THE RECORDS »

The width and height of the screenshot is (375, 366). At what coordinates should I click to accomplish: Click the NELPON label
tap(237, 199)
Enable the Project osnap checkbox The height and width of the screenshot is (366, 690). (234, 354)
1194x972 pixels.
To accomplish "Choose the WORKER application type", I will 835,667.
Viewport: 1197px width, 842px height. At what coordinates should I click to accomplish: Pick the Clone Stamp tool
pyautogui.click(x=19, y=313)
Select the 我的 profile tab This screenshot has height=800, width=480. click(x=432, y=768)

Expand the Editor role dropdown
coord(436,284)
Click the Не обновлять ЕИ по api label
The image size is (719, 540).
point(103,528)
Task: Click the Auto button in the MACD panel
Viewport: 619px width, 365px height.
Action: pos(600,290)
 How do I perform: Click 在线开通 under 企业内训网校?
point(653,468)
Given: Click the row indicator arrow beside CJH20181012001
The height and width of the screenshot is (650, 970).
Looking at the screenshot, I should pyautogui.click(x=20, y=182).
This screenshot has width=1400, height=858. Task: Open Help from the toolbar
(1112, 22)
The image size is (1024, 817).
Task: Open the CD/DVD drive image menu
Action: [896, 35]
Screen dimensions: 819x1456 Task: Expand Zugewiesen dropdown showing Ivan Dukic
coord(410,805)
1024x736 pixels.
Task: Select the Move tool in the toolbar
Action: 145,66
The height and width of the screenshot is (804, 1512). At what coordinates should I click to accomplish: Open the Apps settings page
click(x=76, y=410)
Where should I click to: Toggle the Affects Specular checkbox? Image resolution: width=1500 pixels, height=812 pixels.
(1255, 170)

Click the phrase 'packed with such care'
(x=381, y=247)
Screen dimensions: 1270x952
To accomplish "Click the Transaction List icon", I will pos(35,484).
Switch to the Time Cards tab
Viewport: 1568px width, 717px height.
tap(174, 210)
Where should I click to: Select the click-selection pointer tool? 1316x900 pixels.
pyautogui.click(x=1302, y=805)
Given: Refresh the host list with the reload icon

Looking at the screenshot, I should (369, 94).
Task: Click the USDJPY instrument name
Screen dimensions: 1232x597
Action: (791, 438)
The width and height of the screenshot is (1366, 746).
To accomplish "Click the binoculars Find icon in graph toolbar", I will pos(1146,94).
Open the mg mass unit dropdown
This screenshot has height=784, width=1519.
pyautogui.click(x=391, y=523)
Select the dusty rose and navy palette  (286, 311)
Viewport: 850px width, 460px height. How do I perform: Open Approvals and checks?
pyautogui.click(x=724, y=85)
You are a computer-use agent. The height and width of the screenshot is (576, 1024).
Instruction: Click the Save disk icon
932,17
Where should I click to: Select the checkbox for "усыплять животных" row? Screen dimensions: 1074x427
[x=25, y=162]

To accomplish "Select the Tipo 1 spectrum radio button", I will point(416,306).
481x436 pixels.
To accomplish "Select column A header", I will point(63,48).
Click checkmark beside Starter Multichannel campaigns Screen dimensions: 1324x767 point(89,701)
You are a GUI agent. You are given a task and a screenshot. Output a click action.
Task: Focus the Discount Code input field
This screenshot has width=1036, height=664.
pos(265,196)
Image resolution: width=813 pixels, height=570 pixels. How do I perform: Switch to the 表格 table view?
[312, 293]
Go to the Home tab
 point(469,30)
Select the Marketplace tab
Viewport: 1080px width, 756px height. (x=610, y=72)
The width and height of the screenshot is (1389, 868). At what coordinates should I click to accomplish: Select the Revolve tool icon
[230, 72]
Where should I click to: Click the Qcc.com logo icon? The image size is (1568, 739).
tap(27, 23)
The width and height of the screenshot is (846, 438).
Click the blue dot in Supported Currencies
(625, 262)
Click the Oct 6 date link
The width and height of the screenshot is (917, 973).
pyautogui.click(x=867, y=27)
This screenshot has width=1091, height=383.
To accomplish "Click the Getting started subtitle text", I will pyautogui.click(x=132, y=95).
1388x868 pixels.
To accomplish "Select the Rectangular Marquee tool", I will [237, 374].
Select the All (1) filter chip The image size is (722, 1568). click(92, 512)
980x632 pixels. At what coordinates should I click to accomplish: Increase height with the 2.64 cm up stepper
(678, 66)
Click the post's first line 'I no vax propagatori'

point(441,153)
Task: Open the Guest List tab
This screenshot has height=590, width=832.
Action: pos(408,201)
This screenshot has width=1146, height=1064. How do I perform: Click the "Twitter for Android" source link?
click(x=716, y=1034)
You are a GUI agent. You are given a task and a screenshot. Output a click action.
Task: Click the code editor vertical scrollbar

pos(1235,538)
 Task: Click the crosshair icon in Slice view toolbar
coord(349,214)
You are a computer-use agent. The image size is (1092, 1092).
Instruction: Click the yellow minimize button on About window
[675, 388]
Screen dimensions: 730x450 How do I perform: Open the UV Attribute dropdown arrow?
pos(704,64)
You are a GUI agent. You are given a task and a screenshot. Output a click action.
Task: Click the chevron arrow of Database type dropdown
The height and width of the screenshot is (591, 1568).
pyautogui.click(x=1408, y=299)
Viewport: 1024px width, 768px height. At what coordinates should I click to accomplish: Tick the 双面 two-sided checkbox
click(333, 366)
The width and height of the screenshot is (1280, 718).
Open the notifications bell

ASSIGNED TASK »
Copy all lines of the records in which the string "beside" can be found.

RESPONSE »
Given: Click the row indicator arrow beside CJH20181012001
Click checkmark beside Starter Multichannel campaigns Screen dimensions: 1324x767 point(89,701)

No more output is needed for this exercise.